____ Supplied text

Proposition boils down to: if a machine can pass a Turing test against a sophisticated inquisitor such as myself,  then you won't be able to prove with 90% confidence that it won't kill  or enslave humanity.

 no understanding of why passing a Turing test is relevant to killing or enslaving humanity is necessary to establish that proposition.

 to draw conclusions about what something might do, you may need to know a lot about what it is,  but you don't need to know a lot about what it is in this case to see that you can't  come to a confident conclusion it won't kill or enslave humanity.


 you could argue  that machines have already passed some version of a Turing test in which a man off the street is the inquisitor.  but they are nowhere near passing  a Turing test in which a sophisticated AI researcher like myself is the inquisitor, which is how the statement is stated. 


There is no link established between between being mistaken for a human and a 10% chance of enslaving or eliminating humanity.

Why would mistaking a machine for a human result in enslavement or death? We need to establish a link between the claimed definition and a 10% chance of enslavement or death, to establish the proposition.

The more substantial objection is that the Turning test, even if achieved, and some claim it has already been achieved, still tells us nothing about what Intelligence is, only when we might judge it has been achieved. In the absense of information about what it is, we may still not draw conclusions about what it might do.

To draw conclusions about what something might do, we need an idea what it is.

The Turning test is disputed even as a test for when intelligence is achieved:

https://moral-robots.com/ai-society/all-thats-wrong-about-the-turing-test/

Some claim the Turing test has already been passed (Eugene Goostman):

https://www.smithsonianmag.com/innovation/turing-test-measures-something-but-not-intelligence-180951702/

https://www.zdnet.com/article/google-duplex-beat-the-turing-test-are-we-doomed/

A famous objection is Searle's Chinese Room.


I changed the  topic statement to add a definition of AGI, Namely any computer system that can successfully defeat a sophisticated questioner such as myself in a Turing test.

________

Exercise requirements >> Quote the part of the Turing test discussion above starting with "Why would mistaking" and going on through "establish the proposition.".

____ Records shown

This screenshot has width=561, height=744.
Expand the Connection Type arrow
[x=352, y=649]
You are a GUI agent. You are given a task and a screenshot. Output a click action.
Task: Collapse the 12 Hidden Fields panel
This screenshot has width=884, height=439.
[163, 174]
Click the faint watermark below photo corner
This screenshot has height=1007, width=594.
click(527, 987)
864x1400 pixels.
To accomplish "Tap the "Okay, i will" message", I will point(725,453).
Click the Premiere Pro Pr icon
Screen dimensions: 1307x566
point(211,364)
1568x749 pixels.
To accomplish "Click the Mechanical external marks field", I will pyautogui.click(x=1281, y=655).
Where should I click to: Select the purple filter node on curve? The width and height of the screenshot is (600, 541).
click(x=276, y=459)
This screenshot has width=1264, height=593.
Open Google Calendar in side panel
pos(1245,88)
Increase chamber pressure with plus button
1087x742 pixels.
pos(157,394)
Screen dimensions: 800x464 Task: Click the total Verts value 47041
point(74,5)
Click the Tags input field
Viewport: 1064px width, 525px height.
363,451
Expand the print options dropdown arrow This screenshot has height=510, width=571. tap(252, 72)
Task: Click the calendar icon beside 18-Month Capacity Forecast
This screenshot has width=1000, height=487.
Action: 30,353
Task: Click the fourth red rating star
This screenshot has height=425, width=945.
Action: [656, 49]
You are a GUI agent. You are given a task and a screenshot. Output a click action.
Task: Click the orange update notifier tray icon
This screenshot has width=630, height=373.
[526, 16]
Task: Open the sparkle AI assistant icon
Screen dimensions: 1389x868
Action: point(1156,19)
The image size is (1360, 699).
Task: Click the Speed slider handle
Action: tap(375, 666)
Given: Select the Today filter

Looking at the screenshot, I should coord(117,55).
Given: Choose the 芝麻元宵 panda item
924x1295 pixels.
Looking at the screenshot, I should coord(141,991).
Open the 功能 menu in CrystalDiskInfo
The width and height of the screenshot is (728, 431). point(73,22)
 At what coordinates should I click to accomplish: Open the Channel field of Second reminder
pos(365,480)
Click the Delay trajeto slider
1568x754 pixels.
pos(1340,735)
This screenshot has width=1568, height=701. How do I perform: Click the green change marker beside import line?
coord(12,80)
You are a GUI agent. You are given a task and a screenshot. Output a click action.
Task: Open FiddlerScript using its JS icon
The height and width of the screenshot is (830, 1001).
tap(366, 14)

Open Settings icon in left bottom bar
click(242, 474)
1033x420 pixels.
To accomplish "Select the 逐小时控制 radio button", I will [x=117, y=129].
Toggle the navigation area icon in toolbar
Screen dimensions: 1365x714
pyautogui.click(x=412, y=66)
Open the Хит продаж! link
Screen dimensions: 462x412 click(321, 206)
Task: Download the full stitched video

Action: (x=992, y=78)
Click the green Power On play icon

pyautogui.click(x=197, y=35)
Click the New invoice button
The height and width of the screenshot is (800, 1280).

________

Output of the task >>
Why would mistaking a machine for a human result in enslavement or death? We need to establish a link between the claimed definition and a 10% chance of enslavement or death, to establish the proposition.